Use pasetors crate for PASETO
Context
After choosing PASETO v4.local for session transport (ADR-0019), we needed a Rust crate that could handle the full lifecycle: token creation, validation, key generation, and PASERK key identifiers for rotation (ADR-0023). We evaluated all three maintained PASETO crates in the Rust ecosystem.
Decision
Use pasetors for PASETO token implementation.
Alternatives Evaluated
rusty-paseto: Integrated and tested first. Handles basic token creation and validation but has no PASERK support — key identifiers had to be implemented separately. Development has slowed; open issues around v4 edge cases weren't being addressed.
pasta-tokens: Evaluated second. The v4 implementation was incomplete at the time — missing footer handling, which we need for embedding PASERK key identifiers in tokens (ADR-0023). Couldn't use it without forking.
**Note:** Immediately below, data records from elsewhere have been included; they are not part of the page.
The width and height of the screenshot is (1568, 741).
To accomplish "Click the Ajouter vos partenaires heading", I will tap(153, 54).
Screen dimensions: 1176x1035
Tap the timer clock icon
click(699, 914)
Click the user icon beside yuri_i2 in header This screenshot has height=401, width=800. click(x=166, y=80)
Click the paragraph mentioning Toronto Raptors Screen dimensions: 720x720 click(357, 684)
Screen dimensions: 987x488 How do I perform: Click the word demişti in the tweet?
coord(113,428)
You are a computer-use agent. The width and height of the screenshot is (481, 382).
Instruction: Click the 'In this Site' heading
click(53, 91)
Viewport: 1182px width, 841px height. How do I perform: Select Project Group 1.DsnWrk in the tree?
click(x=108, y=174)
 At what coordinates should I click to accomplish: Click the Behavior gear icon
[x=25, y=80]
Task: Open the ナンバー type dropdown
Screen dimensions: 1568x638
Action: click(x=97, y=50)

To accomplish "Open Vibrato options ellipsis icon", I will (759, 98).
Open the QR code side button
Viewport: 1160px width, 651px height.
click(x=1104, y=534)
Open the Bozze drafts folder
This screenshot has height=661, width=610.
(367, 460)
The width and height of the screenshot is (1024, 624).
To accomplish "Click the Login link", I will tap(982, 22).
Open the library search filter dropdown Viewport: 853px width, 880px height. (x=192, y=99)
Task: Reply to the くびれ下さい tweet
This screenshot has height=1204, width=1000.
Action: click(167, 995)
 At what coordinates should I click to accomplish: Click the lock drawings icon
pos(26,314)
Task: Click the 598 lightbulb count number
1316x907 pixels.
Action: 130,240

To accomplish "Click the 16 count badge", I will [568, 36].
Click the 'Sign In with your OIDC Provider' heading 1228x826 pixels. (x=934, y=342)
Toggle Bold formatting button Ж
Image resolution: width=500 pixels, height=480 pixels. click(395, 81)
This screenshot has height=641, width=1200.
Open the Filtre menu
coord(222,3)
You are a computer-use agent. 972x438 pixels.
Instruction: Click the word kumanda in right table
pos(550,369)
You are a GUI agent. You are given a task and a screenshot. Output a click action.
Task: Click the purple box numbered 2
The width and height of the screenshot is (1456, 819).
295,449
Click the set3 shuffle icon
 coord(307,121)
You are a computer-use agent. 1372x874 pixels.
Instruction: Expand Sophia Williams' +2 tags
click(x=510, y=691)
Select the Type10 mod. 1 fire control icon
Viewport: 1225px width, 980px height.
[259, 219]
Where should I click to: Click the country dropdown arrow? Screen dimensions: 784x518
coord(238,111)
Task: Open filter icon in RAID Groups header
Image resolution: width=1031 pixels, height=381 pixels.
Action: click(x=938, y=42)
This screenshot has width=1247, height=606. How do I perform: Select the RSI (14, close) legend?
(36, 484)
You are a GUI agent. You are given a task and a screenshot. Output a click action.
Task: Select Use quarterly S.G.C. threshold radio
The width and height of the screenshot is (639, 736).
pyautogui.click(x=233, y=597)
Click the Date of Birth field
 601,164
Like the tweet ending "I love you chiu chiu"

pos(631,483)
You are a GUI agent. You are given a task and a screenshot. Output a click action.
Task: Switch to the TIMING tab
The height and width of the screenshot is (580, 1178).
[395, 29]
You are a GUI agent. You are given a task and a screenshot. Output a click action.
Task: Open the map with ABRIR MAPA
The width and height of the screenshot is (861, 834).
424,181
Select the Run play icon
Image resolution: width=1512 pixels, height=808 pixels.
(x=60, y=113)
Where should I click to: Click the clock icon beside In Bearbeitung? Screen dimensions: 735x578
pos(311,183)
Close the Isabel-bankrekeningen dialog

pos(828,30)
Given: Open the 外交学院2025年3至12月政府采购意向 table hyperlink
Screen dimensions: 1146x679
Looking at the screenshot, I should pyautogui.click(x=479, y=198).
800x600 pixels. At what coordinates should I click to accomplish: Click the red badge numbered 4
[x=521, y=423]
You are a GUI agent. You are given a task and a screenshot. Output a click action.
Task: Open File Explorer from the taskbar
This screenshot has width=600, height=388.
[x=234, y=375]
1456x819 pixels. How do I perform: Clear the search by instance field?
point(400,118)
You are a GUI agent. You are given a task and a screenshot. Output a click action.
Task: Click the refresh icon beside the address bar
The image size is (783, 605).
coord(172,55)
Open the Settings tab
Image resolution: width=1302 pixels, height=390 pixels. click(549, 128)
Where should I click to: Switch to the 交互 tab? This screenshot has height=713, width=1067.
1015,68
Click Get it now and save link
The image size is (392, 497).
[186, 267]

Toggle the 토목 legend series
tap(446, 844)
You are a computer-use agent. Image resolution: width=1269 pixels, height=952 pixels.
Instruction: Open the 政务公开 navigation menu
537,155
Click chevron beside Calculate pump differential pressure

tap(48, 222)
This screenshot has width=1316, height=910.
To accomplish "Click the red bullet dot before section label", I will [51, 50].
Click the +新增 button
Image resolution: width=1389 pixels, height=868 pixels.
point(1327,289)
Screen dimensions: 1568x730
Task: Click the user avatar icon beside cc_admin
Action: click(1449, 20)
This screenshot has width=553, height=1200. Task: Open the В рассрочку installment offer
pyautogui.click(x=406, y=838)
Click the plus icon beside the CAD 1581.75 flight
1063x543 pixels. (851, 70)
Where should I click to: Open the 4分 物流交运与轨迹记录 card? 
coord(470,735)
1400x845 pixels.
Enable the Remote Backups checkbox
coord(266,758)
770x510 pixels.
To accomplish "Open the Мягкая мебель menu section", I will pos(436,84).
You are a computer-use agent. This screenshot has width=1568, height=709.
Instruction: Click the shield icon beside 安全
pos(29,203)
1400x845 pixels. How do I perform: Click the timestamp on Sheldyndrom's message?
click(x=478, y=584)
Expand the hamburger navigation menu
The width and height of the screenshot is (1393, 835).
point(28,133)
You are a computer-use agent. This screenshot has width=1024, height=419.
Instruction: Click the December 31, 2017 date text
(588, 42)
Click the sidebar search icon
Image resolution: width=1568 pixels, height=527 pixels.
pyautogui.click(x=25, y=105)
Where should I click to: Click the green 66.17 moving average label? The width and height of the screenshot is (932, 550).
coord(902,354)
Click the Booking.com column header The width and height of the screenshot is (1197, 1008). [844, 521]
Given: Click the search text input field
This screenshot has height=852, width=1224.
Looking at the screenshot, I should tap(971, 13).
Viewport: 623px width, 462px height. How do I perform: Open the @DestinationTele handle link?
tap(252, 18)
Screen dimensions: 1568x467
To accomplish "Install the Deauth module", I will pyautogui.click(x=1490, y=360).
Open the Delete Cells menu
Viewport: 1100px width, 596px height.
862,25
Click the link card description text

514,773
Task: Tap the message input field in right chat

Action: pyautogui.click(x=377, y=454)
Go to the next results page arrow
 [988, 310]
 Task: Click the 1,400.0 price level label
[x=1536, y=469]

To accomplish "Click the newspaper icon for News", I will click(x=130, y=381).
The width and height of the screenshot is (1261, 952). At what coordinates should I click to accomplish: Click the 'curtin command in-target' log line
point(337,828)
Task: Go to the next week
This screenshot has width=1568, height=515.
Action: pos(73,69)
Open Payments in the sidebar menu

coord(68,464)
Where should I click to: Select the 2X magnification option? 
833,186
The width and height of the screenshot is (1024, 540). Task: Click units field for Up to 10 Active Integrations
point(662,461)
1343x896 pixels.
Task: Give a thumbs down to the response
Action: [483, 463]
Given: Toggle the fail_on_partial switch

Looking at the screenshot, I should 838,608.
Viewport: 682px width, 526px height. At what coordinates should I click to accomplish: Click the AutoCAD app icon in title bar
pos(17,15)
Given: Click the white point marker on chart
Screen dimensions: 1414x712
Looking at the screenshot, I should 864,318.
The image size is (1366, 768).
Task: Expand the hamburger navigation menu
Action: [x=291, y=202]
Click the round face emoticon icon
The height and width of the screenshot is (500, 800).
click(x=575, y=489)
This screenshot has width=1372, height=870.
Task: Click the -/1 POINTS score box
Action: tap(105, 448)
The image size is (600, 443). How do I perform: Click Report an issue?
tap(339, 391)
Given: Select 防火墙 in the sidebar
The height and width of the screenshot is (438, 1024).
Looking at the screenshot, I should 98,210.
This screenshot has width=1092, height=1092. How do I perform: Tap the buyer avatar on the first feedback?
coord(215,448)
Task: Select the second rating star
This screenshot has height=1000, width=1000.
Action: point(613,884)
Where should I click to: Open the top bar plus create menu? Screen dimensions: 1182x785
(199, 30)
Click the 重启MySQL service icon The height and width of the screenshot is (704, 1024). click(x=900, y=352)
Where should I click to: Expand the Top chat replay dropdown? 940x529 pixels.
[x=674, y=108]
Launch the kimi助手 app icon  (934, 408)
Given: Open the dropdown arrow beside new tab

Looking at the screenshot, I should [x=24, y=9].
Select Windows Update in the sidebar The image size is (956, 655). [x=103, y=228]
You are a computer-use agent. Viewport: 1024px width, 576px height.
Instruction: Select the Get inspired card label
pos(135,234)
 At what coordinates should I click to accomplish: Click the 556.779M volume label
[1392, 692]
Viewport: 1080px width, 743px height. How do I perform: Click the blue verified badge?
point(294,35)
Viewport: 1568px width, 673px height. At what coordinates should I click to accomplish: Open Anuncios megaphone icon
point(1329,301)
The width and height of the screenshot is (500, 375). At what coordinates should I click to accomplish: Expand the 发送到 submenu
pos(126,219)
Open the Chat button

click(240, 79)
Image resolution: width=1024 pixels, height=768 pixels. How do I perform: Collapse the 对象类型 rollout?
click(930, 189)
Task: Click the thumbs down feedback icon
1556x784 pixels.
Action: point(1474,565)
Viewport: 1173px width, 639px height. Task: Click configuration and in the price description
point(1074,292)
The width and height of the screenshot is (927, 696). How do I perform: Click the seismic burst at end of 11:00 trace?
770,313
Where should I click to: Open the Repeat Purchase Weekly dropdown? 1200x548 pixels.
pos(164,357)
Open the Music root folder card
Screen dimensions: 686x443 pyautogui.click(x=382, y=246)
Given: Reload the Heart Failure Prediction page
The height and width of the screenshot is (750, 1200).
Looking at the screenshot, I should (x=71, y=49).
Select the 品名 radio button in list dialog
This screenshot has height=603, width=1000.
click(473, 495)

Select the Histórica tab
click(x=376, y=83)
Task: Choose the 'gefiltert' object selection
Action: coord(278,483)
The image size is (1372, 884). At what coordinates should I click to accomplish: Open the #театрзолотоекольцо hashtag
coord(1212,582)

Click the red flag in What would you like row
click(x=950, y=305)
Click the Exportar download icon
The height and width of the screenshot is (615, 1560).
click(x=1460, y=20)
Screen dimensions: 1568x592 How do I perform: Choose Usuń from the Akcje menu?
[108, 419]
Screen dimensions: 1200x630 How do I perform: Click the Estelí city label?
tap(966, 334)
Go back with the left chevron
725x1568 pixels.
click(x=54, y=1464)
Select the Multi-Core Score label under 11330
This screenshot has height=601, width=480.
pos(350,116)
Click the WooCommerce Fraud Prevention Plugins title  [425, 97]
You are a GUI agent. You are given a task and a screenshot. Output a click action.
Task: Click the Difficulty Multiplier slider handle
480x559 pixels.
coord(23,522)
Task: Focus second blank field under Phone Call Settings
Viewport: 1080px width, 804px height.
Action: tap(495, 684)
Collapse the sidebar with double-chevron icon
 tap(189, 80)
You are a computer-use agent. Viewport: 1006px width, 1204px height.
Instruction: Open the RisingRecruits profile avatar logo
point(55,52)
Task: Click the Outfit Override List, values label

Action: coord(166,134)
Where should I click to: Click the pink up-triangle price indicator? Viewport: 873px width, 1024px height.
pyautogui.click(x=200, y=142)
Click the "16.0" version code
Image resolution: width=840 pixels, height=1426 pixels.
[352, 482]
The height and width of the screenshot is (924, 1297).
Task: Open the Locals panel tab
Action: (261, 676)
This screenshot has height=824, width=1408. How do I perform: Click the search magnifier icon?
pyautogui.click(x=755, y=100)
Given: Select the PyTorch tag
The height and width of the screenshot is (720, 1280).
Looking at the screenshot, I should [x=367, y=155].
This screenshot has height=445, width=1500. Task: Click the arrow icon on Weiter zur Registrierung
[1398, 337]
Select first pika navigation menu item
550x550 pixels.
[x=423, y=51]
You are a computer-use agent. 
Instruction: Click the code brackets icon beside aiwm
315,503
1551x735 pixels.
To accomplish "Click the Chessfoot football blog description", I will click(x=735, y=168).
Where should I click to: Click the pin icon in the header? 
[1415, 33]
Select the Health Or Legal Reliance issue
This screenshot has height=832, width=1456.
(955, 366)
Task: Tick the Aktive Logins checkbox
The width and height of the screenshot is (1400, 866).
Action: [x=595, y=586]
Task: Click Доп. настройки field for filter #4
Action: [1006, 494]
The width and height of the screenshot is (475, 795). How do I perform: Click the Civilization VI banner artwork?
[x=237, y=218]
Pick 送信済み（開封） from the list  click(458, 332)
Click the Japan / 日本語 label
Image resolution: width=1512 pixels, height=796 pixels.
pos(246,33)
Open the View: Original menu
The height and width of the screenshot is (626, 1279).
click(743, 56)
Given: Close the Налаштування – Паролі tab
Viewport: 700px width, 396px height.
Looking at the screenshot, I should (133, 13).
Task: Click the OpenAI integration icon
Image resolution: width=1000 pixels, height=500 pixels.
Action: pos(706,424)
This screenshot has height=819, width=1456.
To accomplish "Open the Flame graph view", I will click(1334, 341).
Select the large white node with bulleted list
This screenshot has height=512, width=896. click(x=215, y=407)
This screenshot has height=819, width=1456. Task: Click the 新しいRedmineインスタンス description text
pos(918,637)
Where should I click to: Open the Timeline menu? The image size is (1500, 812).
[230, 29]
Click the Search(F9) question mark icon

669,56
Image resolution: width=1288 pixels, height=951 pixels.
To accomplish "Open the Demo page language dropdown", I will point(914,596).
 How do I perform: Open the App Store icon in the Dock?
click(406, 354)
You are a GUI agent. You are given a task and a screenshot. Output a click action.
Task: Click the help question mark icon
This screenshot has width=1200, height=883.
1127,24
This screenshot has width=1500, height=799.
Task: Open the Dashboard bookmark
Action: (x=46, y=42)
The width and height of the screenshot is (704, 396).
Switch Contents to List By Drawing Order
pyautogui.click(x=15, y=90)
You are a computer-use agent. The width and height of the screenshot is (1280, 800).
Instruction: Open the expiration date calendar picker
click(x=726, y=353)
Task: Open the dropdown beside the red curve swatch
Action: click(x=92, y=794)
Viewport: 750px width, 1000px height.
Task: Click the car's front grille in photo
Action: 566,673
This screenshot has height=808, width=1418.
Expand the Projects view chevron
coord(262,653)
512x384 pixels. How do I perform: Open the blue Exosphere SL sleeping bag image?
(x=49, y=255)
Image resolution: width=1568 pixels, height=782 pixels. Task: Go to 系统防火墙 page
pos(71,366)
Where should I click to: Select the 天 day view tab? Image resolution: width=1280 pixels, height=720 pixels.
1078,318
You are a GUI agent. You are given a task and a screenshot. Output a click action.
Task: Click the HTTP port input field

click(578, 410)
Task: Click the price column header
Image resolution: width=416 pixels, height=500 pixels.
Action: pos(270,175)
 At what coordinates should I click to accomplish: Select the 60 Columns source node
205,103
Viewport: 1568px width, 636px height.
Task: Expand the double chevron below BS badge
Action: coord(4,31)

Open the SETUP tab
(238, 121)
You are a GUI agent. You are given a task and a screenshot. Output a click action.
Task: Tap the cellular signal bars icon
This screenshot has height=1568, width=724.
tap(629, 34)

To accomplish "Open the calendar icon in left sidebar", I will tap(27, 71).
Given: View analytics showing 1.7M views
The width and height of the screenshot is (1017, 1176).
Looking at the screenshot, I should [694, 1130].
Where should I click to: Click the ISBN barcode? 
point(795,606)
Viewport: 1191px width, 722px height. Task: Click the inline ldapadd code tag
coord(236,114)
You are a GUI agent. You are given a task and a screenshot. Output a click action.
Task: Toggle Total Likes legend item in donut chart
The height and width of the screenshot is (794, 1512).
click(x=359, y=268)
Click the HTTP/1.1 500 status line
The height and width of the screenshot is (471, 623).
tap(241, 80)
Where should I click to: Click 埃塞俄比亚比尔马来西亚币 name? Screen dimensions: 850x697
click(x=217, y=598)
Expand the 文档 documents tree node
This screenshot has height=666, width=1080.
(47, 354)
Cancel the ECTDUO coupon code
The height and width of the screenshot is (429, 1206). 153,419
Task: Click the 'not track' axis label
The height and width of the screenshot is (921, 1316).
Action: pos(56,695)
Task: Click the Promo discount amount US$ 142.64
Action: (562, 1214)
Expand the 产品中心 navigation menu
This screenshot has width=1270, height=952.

pasetors: The only crate with built-in PASERK support, full v4.local implementation including footers, and strong typing across keys, tokens, and claims. Actively maintained with regular updates.
Consequences
Pasetors covers everything we need in one crate — token operations, PASERK identifiers, and key management primitives. The key rotation system (ADR-0026) builds directly on its PASERK implementation. The trade-off is coupling to a single crate for the entire auth token layer, but the alternatives couldn't support the full feature set without significant custom code.